ALC外壁が水で壊れる科学的メカニズムをトバモライト結晶の構造から解説。「60年持つ」の正しい意味と、築10年・20年・30年の最適メンテナンス判断フローを50年の現場経験から提示。

著者: 横井隆之

この記事の監修者

ヨコイ塗装 代表 横井隆之

愛知県で50年続く塗装店の2代目。500件以上の施工実績を持ち、著書に『外壁塗装の不都合な真実』『塗装方程式』『外壁塗装 工程別チェックポイント21』(Kindle)がある。見積もり診断サービス「ペンキのミカタ」を運営し、全国の施主に中立的なアドバイスを提供している。

ALC外壁の寿命は「60年」と言われます。しかしこの数字には重大な但し書きがあります。適切な防水メンテナンスを繰り返した場合に限る、という条件です。防水塗膜が切れた状態を放置すれば、ALCの実質寿命は20〜30年に急落します。その理由は、ALCという素材の「成り立ち」を知れば明白です。

ALCはなぜ「水」に弱いのか?——素材の成り立ちから理解する

「硬いスポンジ」の正体——トバモライト結晶

ALC(Autoclaved Lightweight aerated Concrete)は、直訳すると「高温高圧蒸気養生された軽量気泡コンクリート」です。珪石・セメント・生石灰を主原料とし、発泡剤としてアルミニウム粉末を混入して製造されます。
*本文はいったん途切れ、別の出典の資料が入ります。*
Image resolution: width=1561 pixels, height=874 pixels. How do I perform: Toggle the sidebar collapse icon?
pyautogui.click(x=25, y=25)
製造過程で起きる化学反応が、ALCの運命を決めています。アルミニウムが石灰と反応して水素ガスを発生させ、スラリー全体に無数の気泡が形成されます。この気泡を含んだ状態で、約180℃・10気圧のオートクレーブ(高温高圧蒸気養生缶)に入ると、原料中のシリカとカルシウムが水熱反応を起こし、「トバモライト結晶」という極めて安定した鉱物構造が生まれます。

この結晶構造こそが、ALCに耐火性・断熱性・軽量性という優れた性能を同時に与えている骨格です。
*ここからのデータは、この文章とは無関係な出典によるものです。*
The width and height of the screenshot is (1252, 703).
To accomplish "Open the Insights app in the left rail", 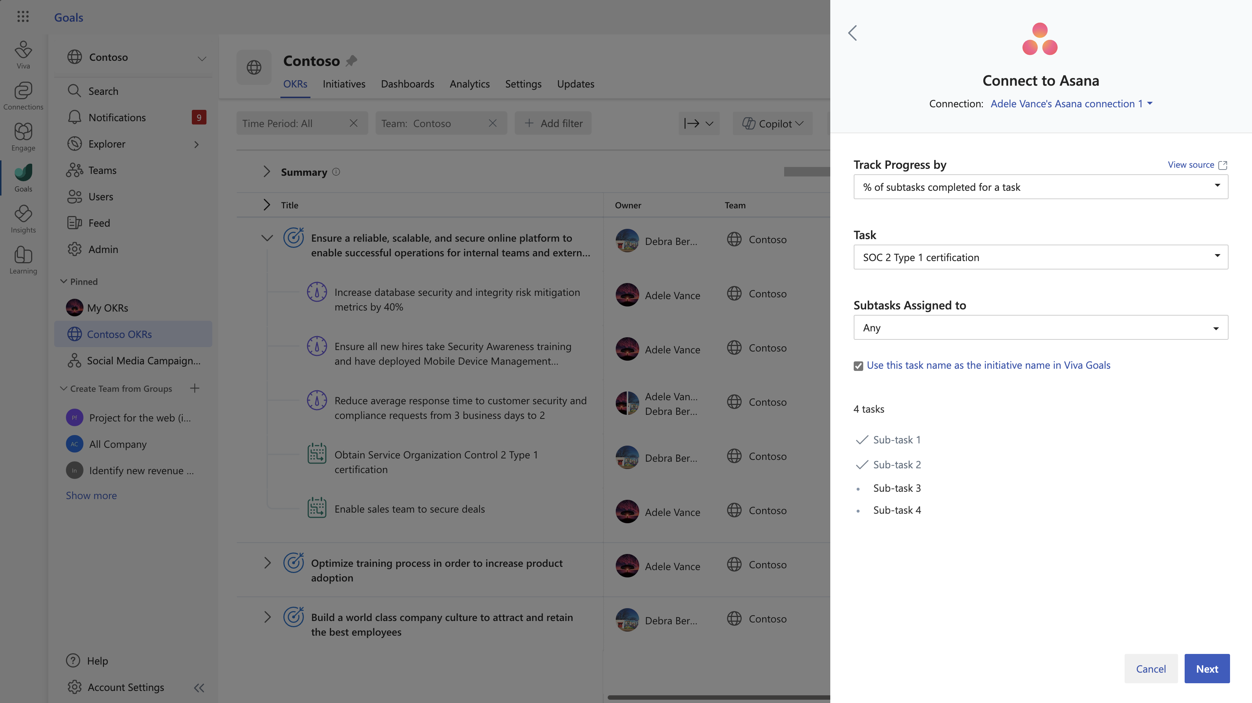I will pos(23,219).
しかし、全容積の約80%を占める気泡構造は、外部からの水分浸入に対して致命的な弱点でもあります。

数字で見る「弱さ」——他の外壁材との比較

| 項目 | ALC | 窯業系サイディング | 普通コンクリート |

|:---|:---:|:---:|:---:|

| 絶乾密度 | 450〜550 kg/㎥ | 1,000〜1,800 kg/㎥ | 約2,400 kg/㎥ |

| 圧縮強度 | 3.0 N/㎟以上 | 10.0 N/㎟以上 | 21.0 N/㎟以上 |

| 熱伝導率 | 約0.17 W/m・K | 約0.3〜0.5 W/m・K | 約1.6 W/m・K |

| 吸水特性 | 極めて高い | 中程度 | 低い |

熱伝導率が普通コンクリートの約1/10——つまり断熱性能は約10倍。しかしその代償として、密度は1/4〜1/5しかなく、内部は空気の塊です。

ALCパネル単体には防水性能がありません。

工場出荷時は無塗装。建築現場での塗装工程により、初めて「防水服」を纏います。この防水塗膜が破綻した瞬間、ALCは巨大なスポンジとして機能し、毛細管現象によって雨水を内部深くまで引き込み始めます。
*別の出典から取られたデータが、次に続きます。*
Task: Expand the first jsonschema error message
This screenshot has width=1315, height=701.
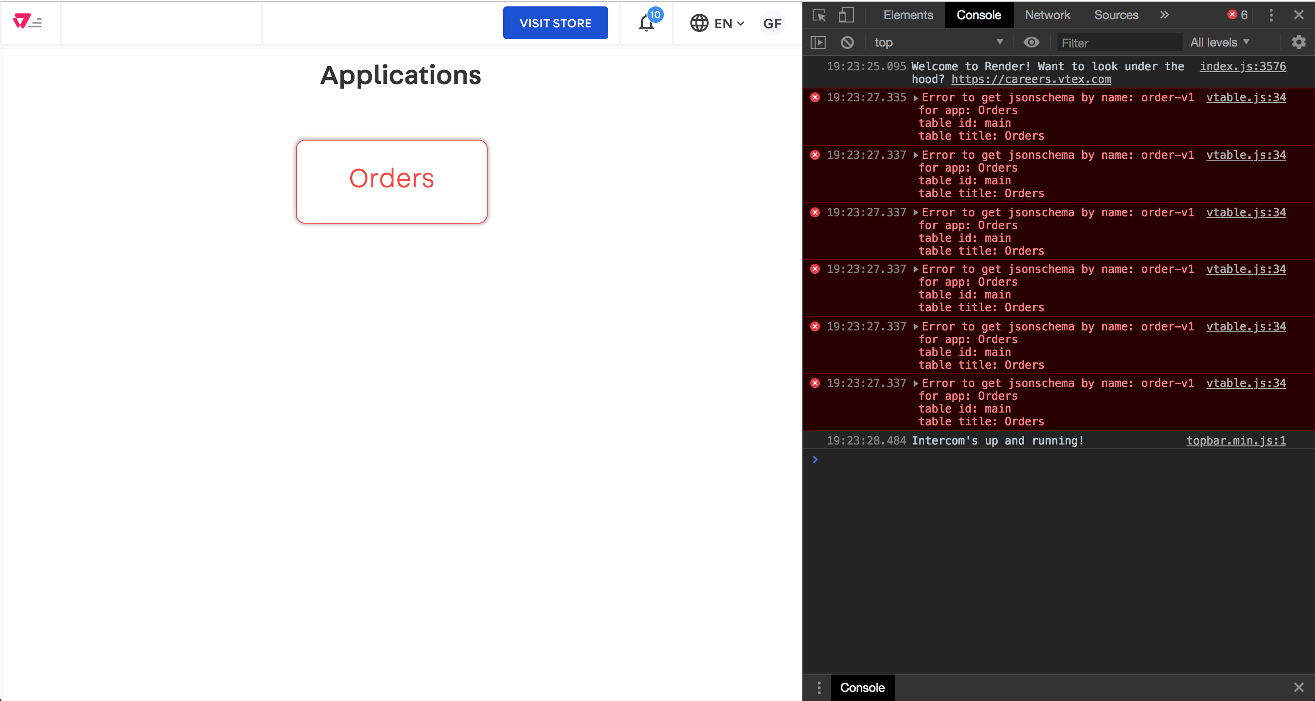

見逃される劣化サイン——チョーキングとエフロレッセンスの「決定的な違い」

ALC外壁の劣化を示すサインは2種類あります。この2つを混同すると、対応が遅れます。

サイン①:チョーキング(白亜化)——「まだ間に合う」のサイン

手で外壁を触ると白い粉が付く現象。紫外線が塗膜の樹脂を分解し、顔料(酸化チタン等)が粉末状になって表面に浮き出た状態です。

チョーキングは「塗膜の防水機能が低下し始めた」という警報です。しかし逆に言えば、この段階なら塗り替えだけで対応可能。ALCの基材はまだ健全です。

サイン②:エフロレッセンス(白華現象)——「すでに水が通り抜けている」のサイン

外壁の表面や目地周辺に白い結晶が析出する現象。これはチョーキングの「粉」とは全く異なるものです。

エフロレッセンスの正体は、ALC内部の可溶性成分(水酸化カルシウム等)が浸入した水に溶け出し、表面で乾燥して炭酸カルシウムの結晶として析出したもの。つまり「内部を水が通り抜けている」ことの物証です。

| | チョーキング | エフロレッセンス |

|:---|:---|:---|

| 見た目 | サラサラした白い粉 | 結晶状・ザラザラした白い塊 |

| 意味 | 塗膜の劣化(表面の問題) | 内部への浸水(構造の問題) |

| 緊急度 | ⚠️ 早めの塗り替え推奨 | 🔴 即座に専門家の診断が必要 |

| 触感 | 手に粉が付く | 爪で引っかくと硬い |

もうひとつの危険信号「粉化」:エフロレッセンスがさらに進行すると、ALCの結合材であるセメント成分が溶出し、手で触れると砂のように崩れる「粉化」が起こります。この段階ではパネルの強度そのものが低下しており、塗装だけでの対応はリスクが高い状態です。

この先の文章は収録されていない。